Evolution
Intelligent Design
Wolf on Dogs: You Haven’t Lived Until You’ve Heard German Geneticist Wolf-Ekkehard Lönnig Say "Chihuahua"
Imagine this cute guy, a miniature dachshund, surviving in the wild:
Not going to happen. Not even a week.
German geneticist Wolf-Ekkehard Lönnig (Max Planck Institutes) means no disrespect to canines when he calls their evolution a matter of degeneration. On the contrary, like me and millions of other people, he is a dog lover. Nevertheless, the development of dog breeds has been accomplished by the opposite of what Darwinism needs to show: "no increase in information but rather a decrease or loss of function on the genetic and anatomical levels" compared to the dogs’ ancestor, the gray wolf.

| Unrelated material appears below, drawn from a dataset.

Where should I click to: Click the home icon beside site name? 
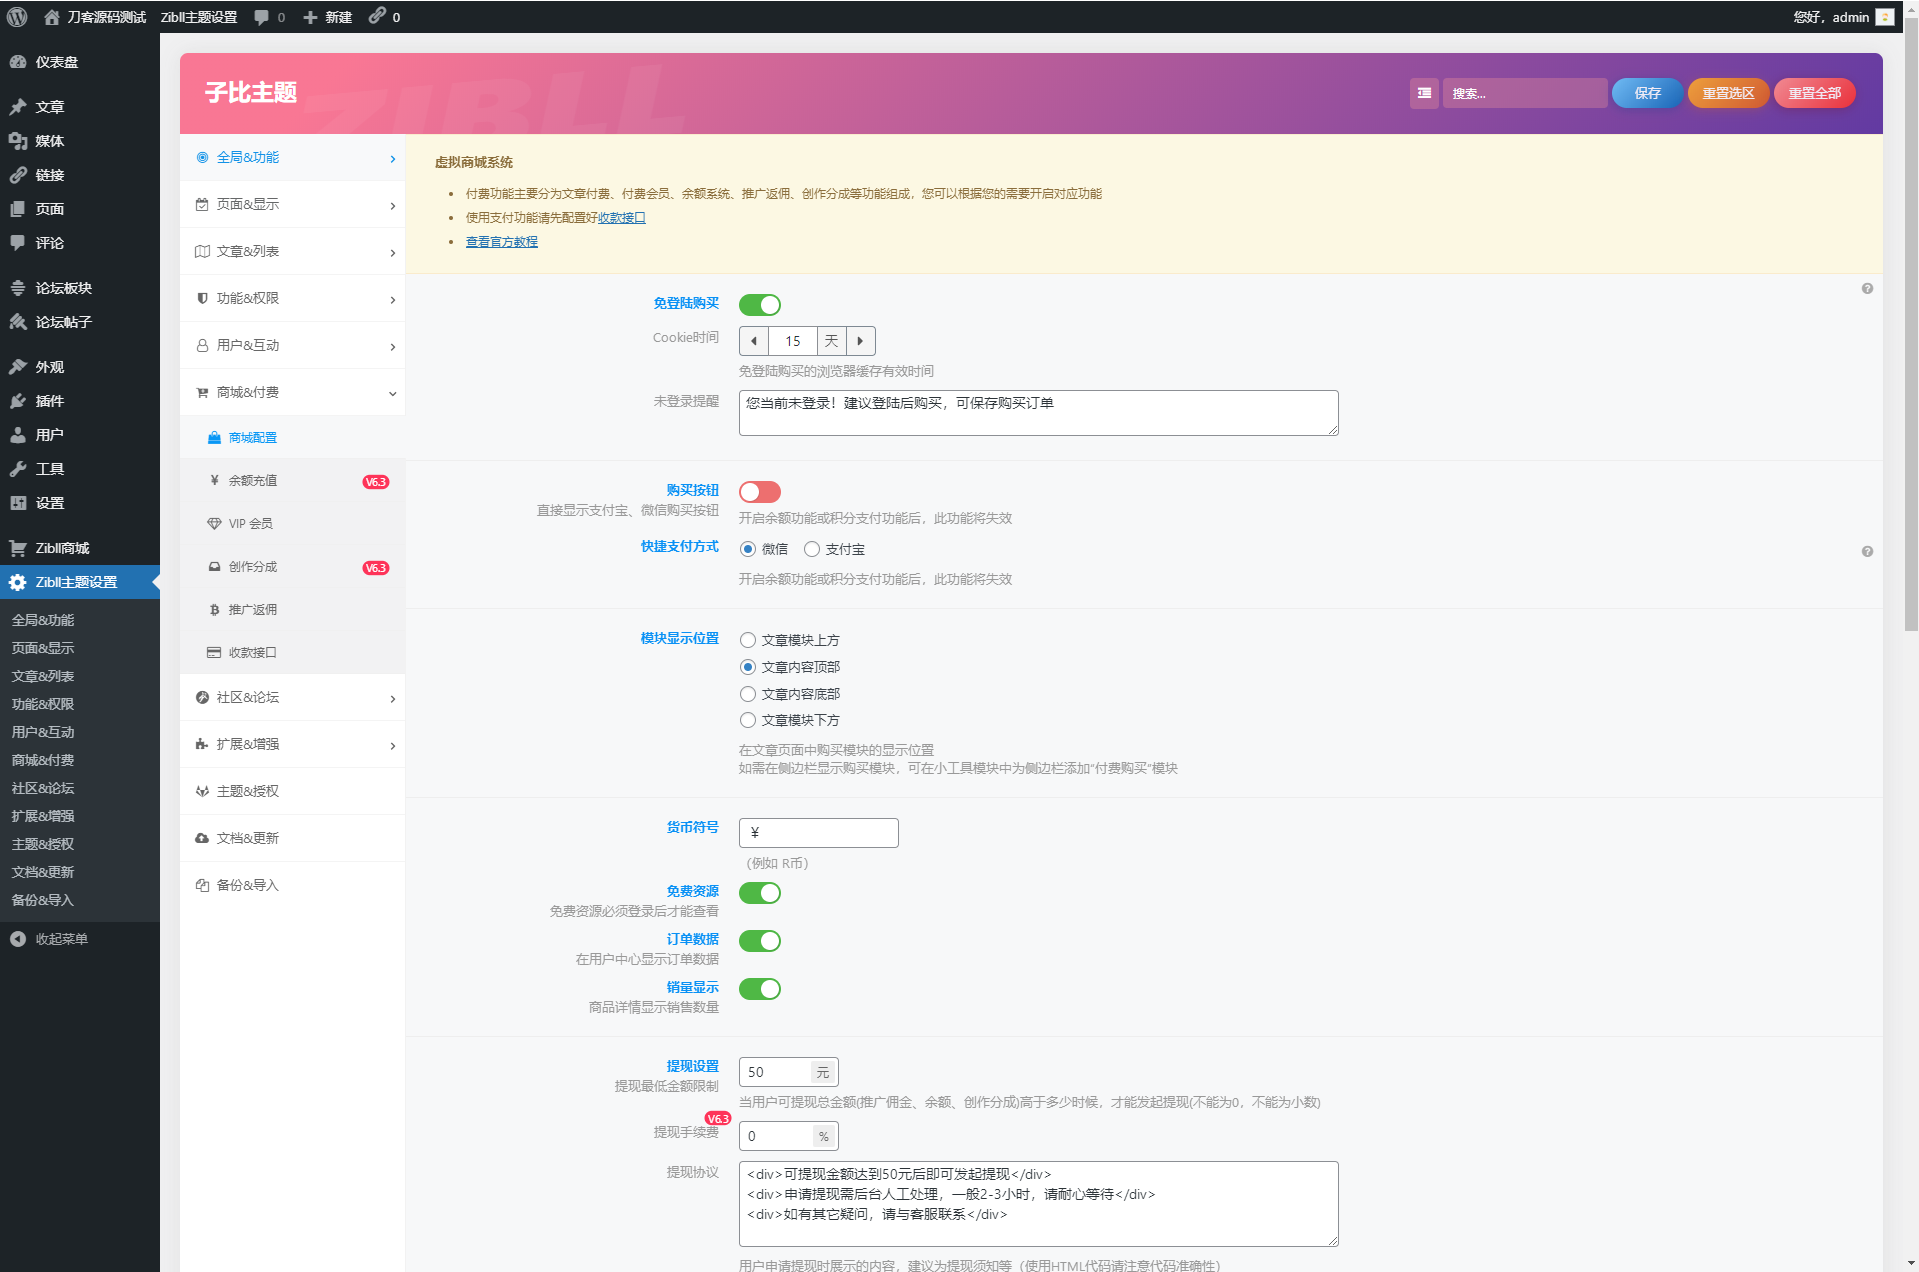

I wanted to echo ENV’s recommendation in our current cover story that you listen to Casey Luskin’s two-part podcast interview with Dr. Lönnig (here and here). Besides having a wonderful accent, particularly enjoyable in the discussions of Chihuahuas and dachshunds, Dr. Lönnig blows away a cherished icon of Darwinism, the one that brandishes dog breeding as a proof of macroevolution. (See, for example, pp. 125-127 in Coyne’s Why Evolution Is True.)
ENV has reviewed Wolf-Ekkehard Lönnig’s book Our Domestic Dog: A Shrew in Wolf’s Clothing?, which shows in detail that dogs have been sculpted by human beings over the centuries not by adding function but by taking it away. Dependent on people and plagued by health issues, dogs tell us nothing about how novel function, inseparable from survival value, could arise in biology without intelligent direction from outside. (The reference to a shrew comes from the idea that all mammals are related through our common ancestry, traced back to a shrew-like creature that, so they say now, slept through the catastrophic extinction of the dinosaurs.)
The only regrettable thing about Lönnig’s book is that it’s currently available only in German. That’s why the interview with Casey, estimably thorough, lucid, and informative, is so useful. It almost substitutes for reading the book. Don’t miss it.